Knee pain often affects athletes both social and competitive but can also arise in non-sporting populations. Pain felt in and around the kneecap is called “Patellofemoral Pain”. It is an umbrella term used for pain arising from the kneecap joint (patellofemoral joint) or soft tissue surrounding the joint. It is often an overload injury which may arise from change in activity or increased training load (training volume or increased speed of running), change in training surfaces or footwear but can also occur after direct trauma to the patella or patellofemoral joint.

 

Patellofemoral pain is located at the front of the knee / behind the kneecap and usually builds up gradually over a few days to weeks. It may start out with pain only felt with aggravating activities but if ignored and untreated, it may become sore with minor loads or at rest.

 

Your physiotherapist will look at finding the factors that led to the onset of Patellofemoral Pain.
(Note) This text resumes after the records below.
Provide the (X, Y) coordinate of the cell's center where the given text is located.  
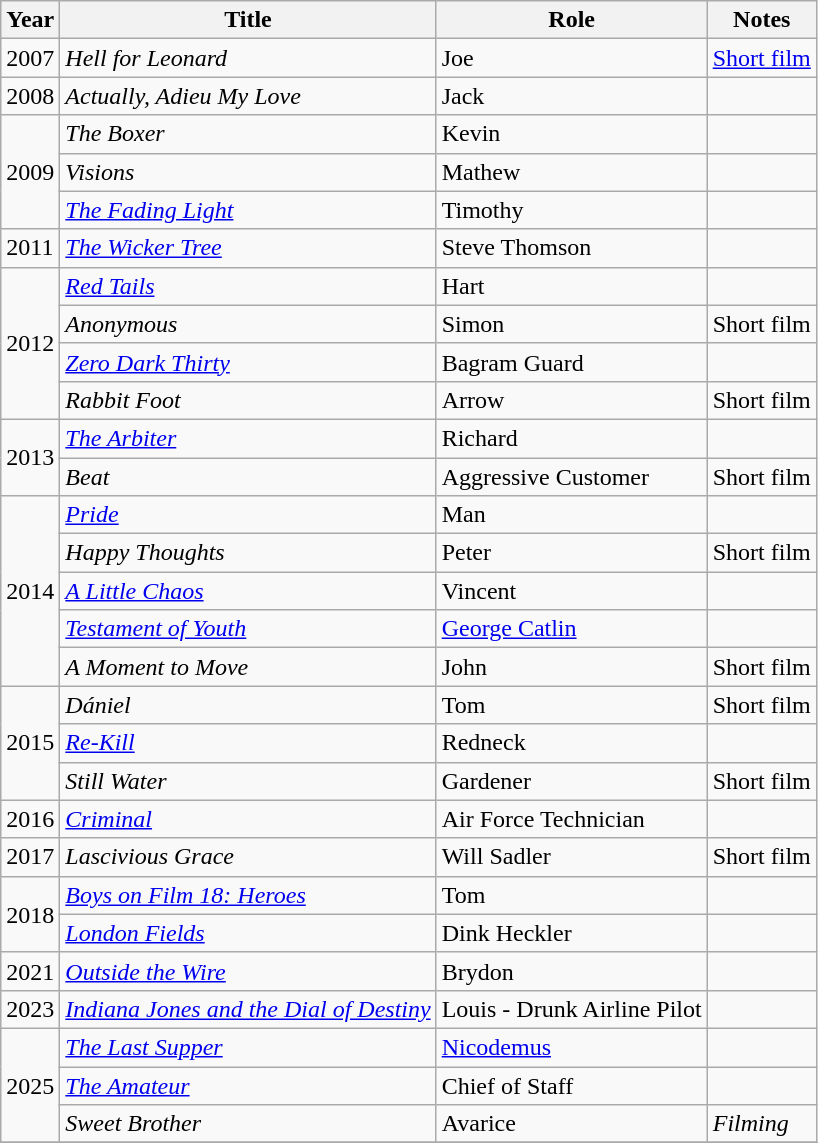
2013 (30, 457)
Brydon (572, 971)
Hart (572, 286)
Notes (762, 20)
Anonymous (248, 324)
The Amateur (248, 1085)
Role (572, 20)
Louis - Drunk Airline Pilot (572, 1009)
Year (30, 20)
Nicodemus (572, 1047)
2017 (30, 857)
2009 (30, 172)
Red Tails (248, 286)
Indiana Jones and the Dial of Destiny (248, 1009)
Happy Thoughts (248, 553)
Still Water (248, 781)
The Arbiter (248, 438)
The Wicker Tree (248, 248)
Outside the Wire (248, 971)
Testament of Youth (248, 629)
Aggressive Customer (572, 477)
Simon (572, 324)
Richard (572, 438)
Avarice (572, 1124)
Gardener (572, 781)
Dink Heckler (572, 933)
Mathew (572, 172)
Zero Dark Thirty (248, 362)
Air Force Technician (572, 819)
Chief of Staff (572, 1085)
2011 (30, 248)
The Last Supper (248, 1047)
A Little Chaos (248, 591)
2008 (30, 96)
London Fields (248, 933)
Boys on Film 18: Heroes (248, 895)
Peter (572, 553)
Dániel (248, 705)
Sweet Brother (248, 1124)
Jack (572, 96)
2023 (30, 1009)
John (572, 667)
2014 (30, 591)
Filming (762, 1124)
2025 (30, 1085)
2018 (30, 914)
Beat (248, 477)
A Moment to Move (248, 667)
Redneck (572, 743)
The Boxer (248, 134)
Lascivious Grace (248, 857)
2015 (30, 743)
2012 (30, 343)
Arrow (572, 400)
Kevin (572, 134)
Criminal (248, 819)
2021 (30, 971)
Joe (572, 58)
Pride (248, 515)
Re-Kill (248, 743)
Hell for Leonard (248, 58)
Timothy (572, 210)
Will Sadler (572, 857)
2016 (30, 819)
Title (248, 20)
Vincent (572, 591)
2007 (30, 58)
Actually, Adieu My Love (248, 96)
George Catlin (572, 629)
Rabbit Foot (248, 400)
Steve Thomson (572, 248)
Visions (248, 172)
Man (572, 515)
Bagram Guard (572, 362)
The Fading Light (248, 210)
That would include looking at your typical training schedule and identifying any changes that may explain for the increased load put on your knee, plus assessing the lengths and strengths of your leg muscles and identifying biomechanical factors that may have led to overloading the patellofemoral joint via malalignment of the patella. Often the flaws that lead to overload at the knee stem from weakness in the biomechanical chain from hip/gluteal and/or abdominal muscles to the foot/calves.

 

In the short term, patellofemoral pain can be relieved with massage, relative rest and gradual return to activity but if painful activities are unavoidable (e.g. walking, stairs at home or work, the main race of the year or major football grudge-match) taping techniques may reduce the severity of the pain.

 

Medium to long term management includes rehabilitation, focusing on strength, endurance and for runners/athletes speed and impact. The exercise program is targeted to address the specific flaws in technique and often include knee and hip/gluteal components along with “core strengthening”. These phases are effective for managing pain as well as returning to usual activities and can also be effective at breaking the cycle of getting niggles and injuries in the lower limb.

 

If you experience knee joint pain, there may be a variety of structures and contributing factors involved. Your physio will perform a thorough assessment to establish what the cause of your pain is and advise you how to progress safely. That way you can return to your normal activities without pain and reduce the risk of re-injury.